Kepala Pusat Riset Teknologi Hidrodinamika Badan Riset dan Inovasi Nasional (BRIN) Widjo Kongko menyampaikan, sistem monitoring merah putih yang sedang dikembangkan ini akan diupayakan dapat menghasilkan data yang detail dan dapat mengakomodasi karakteristik regional. Pemanfaatan mahadata serta kecerdasan buatan juga dioptimalkan. Dengan data yang lebih detail dan akurat, upaya mitigasi bisa lebih baik.
Profesor Riset Bidang Geologi Gempa dan Kebencanaan Organisasi Riset Ilmu Pengetahuan Kebumian BRIN Danny Hilman Natawidjaja mengatakan, pengembangan sistem monitoring gempa bumi dan peringatan dini tsunami terbaru diharapkan juga menggunakan sensor yang lebih komprehensif dan spesifik. Sensor yang digunakan sebaiknya tidak hanya dapat mendeteksi gelombang gempa, tetapi juga sensor gerak gempa dan perubahan muka air laut.
Konsorsium
Dwikorita menuturkan, Konsorsium Gempa Bumi dan Tsunami Indonesia (KGTI) telah dibentuk untuk mendukung peningkatan kapasitas sistem monitoring gempa bumi dan peringatan dini tsunami tersebut. Konsorsium ini terdiri dari beberapa perguruan tinggi dan lembaga, seperti Universitas Gadjah Mada, Universitas Indonesia, Institut Teknologi Bandung, Institut Teknologi Sepuluh Nopember, BMKG, Badan Nasional Penanggulangan Bencana, serta BRIN.

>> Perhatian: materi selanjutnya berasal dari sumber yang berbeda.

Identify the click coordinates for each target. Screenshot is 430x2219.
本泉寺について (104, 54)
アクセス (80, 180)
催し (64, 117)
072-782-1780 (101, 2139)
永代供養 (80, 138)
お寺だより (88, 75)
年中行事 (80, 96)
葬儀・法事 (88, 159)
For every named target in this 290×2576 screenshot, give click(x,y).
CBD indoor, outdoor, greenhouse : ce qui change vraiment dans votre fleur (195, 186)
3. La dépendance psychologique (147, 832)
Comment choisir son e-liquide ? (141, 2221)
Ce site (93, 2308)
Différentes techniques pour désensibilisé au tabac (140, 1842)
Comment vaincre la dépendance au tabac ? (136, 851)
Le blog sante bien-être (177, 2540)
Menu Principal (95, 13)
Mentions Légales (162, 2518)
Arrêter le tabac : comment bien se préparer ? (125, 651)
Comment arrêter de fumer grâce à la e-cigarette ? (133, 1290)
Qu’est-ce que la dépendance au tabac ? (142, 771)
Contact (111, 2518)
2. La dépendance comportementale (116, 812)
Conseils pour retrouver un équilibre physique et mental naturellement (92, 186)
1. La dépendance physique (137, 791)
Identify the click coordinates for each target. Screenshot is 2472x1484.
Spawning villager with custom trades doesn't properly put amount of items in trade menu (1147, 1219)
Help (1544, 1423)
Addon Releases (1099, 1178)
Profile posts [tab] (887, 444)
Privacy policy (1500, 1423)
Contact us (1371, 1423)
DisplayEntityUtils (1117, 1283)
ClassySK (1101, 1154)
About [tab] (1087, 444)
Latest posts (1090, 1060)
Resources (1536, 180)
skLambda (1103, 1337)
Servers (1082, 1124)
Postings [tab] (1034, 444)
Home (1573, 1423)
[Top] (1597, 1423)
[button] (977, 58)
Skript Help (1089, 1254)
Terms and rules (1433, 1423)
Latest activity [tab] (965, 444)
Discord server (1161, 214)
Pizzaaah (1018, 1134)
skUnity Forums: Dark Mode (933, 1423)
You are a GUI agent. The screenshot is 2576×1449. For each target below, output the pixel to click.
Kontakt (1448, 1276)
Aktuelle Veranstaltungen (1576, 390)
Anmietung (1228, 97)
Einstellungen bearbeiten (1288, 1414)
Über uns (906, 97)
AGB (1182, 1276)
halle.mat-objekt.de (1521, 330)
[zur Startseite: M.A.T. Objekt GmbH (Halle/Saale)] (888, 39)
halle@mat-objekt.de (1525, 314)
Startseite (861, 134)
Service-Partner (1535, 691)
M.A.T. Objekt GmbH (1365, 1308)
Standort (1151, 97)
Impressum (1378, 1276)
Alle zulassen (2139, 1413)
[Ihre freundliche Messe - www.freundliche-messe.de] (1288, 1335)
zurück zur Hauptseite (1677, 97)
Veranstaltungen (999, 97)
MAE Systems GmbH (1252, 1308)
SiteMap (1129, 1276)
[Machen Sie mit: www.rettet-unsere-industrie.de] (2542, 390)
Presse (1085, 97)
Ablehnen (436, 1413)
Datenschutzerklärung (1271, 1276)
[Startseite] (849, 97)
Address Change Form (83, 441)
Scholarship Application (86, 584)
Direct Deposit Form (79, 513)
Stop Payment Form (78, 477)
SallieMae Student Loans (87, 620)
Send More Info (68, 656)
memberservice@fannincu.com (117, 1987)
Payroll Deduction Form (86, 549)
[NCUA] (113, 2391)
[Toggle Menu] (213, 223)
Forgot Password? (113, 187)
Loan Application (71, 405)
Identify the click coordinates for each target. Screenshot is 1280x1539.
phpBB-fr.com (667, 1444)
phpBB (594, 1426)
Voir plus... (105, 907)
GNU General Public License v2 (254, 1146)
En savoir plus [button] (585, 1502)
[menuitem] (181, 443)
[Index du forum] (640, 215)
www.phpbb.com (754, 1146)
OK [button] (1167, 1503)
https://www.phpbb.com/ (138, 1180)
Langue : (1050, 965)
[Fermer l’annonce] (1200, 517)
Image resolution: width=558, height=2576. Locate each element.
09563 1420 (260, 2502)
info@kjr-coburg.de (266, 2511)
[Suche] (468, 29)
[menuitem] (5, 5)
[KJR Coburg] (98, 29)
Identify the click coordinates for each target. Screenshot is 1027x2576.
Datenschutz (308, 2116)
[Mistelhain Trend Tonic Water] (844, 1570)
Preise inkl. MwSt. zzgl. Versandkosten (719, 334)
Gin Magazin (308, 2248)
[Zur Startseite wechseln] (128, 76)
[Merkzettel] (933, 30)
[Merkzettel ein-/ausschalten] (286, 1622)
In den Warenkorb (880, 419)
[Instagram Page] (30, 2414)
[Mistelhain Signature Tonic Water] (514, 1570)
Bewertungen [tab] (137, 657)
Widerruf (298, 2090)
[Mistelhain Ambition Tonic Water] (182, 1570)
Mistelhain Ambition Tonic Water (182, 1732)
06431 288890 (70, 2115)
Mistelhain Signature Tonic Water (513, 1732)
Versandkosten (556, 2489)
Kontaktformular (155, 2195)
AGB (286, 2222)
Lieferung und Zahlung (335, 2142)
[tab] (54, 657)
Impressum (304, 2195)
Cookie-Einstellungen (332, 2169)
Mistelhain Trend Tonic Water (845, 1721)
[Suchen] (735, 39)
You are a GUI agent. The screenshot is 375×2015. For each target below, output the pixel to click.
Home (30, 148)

Menurut dia, kolaborasi, sinergi, dan konektivitas antarpakar yang ada di Indonesia sangat dibutuhkan untuk membangun sistem monitoring gempa bumi dan peringatan dini tsunami. Dengan begitu, sistem monitoring yang andal, cepat, akurat, mudah dipahami, dan menjangkau luas bisa diwujudkan dengan baik.
”Untuk menghadapi kompleksitas yang semakin rumit, kita harus bergotong royong. Kolaborasi lewat konsorsium diharapkan bisa mewujudkan pula early warning atau peringatan dini, early action atau aksi dini, serta zero victims atau nirkorban,” ujar Dwikorita.